Homology model and docking studies on porcine β ₂ adrenoceptor: Description of two binding sites

The affinity of the classical β ₂ adrenoceptor-selective inverse agonist ICI118,551 is notoriously lower for porcine β ₂ adrenoceptors (p ₂βAR) than for human β ₂ adrenoceptors (hβ ₂AR) but molecular mechanisms for this difference are still unclear. Homology 3-D models of pβ ₂AR can be useful in predicting similarities and differences, which might in turn increase the comparative understanding of ligand interactions with the hβ ₂AR. In this work, the pβ ₂AR amino acid sequence was used to carry out homology modeling. The selected pβ ₂AR 3-D structure was structurally and energetically optimized and used as a model for further theoretical study. The homology model of pβ ₂AR has a 3-D structure very similar to the crystal structures of recently studied hβ ₂AR. This was also corroborated by sequence identity, RMSD, Ramachandran map, TM-score and docking results.

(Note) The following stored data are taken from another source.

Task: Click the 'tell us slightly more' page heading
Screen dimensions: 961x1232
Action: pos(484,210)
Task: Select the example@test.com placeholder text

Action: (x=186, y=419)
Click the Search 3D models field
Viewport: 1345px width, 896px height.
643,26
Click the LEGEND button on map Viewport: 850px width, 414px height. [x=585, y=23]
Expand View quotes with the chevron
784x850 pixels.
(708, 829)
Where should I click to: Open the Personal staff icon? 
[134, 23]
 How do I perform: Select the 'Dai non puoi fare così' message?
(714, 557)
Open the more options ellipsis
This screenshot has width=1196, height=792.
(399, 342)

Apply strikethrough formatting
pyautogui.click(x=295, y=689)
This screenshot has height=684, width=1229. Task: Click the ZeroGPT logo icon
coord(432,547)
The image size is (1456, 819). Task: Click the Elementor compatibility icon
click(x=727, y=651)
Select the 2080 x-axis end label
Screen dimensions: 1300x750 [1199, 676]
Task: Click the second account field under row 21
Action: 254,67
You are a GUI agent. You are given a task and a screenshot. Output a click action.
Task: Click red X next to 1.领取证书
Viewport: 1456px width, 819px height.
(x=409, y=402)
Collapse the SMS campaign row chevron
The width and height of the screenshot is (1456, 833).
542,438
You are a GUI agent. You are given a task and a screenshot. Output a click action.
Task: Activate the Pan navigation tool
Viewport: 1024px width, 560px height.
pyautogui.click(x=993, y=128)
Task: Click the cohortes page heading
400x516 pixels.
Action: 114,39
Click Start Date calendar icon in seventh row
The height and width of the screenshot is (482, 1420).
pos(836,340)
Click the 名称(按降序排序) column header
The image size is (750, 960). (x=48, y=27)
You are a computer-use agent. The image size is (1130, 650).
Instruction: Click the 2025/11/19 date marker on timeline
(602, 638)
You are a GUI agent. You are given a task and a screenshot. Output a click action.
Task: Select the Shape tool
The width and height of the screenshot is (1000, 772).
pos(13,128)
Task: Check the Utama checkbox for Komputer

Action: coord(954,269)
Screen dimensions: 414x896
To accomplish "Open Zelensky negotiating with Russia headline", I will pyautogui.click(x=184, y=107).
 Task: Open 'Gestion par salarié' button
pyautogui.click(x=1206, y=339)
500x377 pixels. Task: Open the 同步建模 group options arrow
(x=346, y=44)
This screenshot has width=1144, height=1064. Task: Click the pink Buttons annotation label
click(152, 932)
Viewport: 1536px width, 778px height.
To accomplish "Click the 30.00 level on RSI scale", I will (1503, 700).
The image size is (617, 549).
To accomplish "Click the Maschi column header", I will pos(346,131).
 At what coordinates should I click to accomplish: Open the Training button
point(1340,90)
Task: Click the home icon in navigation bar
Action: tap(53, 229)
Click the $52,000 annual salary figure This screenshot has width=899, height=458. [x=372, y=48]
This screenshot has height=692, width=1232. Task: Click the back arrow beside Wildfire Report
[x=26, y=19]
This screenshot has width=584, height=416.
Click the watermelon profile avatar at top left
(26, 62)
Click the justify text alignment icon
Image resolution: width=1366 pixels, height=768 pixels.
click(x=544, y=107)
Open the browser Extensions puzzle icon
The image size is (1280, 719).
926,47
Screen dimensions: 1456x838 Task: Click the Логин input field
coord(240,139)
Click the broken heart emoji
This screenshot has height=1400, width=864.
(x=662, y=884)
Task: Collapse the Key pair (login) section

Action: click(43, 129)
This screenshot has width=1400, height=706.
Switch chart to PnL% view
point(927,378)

Upon performing molecular docking simulations with the AutoDock4.0.1 program on pβ ₂AR, it was found that a set of well-known β ₂AR ligands reach two distinct binding sites on pβ ₂AR. Whereas one of these sites is similar to that reported on the hβ ₂AR crystal structure, the other can explain some important experimental observations. Additionally, the theoretical affinity estimated for ICI118,551 closely agrees with affinities estimated from experimental in vitro data. The experimental differences between the human/porcine β ₂ARs in relation to ligand affinity can in part be elucidated by observations in this molecular modeling study.